1.1.1 實驗動物 SPF級健康雄性SD大鼠80只，體質(zhì)量（200±10）g，購自中國人民解放軍軍事醫(yī)學(xué)科學(xué)院實驗動物中心，適應(yīng)性喂養(yǎng)3d后開始實驗。

1.1.2 實驗藥品與試劑熄風(fēng)膠囊(天津中醫(yī)藥大學(xué)第一附屬醫(yī)院杏林藥廠，0.33g/粒）；鹽酸匹羅卡品（美國Sigma公司，5g/瓶）；氯化鋰（美國Sigma公司，100g/瓶）；地西泮與阿托品（天津氨基酸公司人民制藥廠）；卡馬西平（北京諾華制藥公司，200mg/片）。

1.2 實驗動物處理 80只大鼠采用隨機數(shù)字表法隨機分成兩大組，正常對照組8只，其余72只用于氯化鋰-匹羅卡品癲癇模型的復(fù)制。先用氯化鋰按3 mmol/kg（濃度1．5 mol/L）劑量腹腔注射，18～20h后腹腔注射硫酸阿托品1mg/kg，30min后腹腔注射鹽酸匹羅卡品按30mg/kg（濃度1%）注射，注射1次，直到出現(xiàn)癲癇持續(xù)狀態(tài)后60～90min，再給予地西泮10mg/kg腹腔注射解除抽搐，如不能緩解癇性發(fā)作，可重復(fù)注射地西泮1～2次，直到癇性發(fā)作被解除。驚厥評分采用Racine分級標(biāo)準(zhǔn)[2]，癇性發(fā)作達到4級及以上，解除癇性發(fā)作后狀態(tài)良好且存活的大鼠為合格的模型。

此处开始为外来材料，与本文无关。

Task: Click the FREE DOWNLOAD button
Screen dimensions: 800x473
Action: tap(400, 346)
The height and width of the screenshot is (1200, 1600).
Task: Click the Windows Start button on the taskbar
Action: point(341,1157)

1.3 分組、染色及監(jiān)控選取造模成功且存活的56只大鼠，隨機分為7組：模型組、熄風(fēng)膠囊高劑量組（熄高組）、熄風(fēng)膠囊中劑量組（熄中組）、熄風(fēng)膠囊低劑量組（熄低組）、熄風(fēng)膠囊高劑量+CBZ組（聯(lián)高組）、熄風(fēng)膠囊高劑量+CBZ 1/2劑量（聯(lián)低組）、CBZ組，每組8只，并設(shè)正常對照組，共計8組。每組的8只大鼠分放入兩個飼養(yǎng)籠中，每籠4只，分別以品紅（紅色）、苦味酸（黃色）、染發(fā)劑（黑色）全身染色，其中1只不染色，以示區(qū)分，8個組都重復(fù)以上染色。每1個攝像頭觀察4個籠子，所有實驗大鼠在4個紅外攝像頭下集中觀察。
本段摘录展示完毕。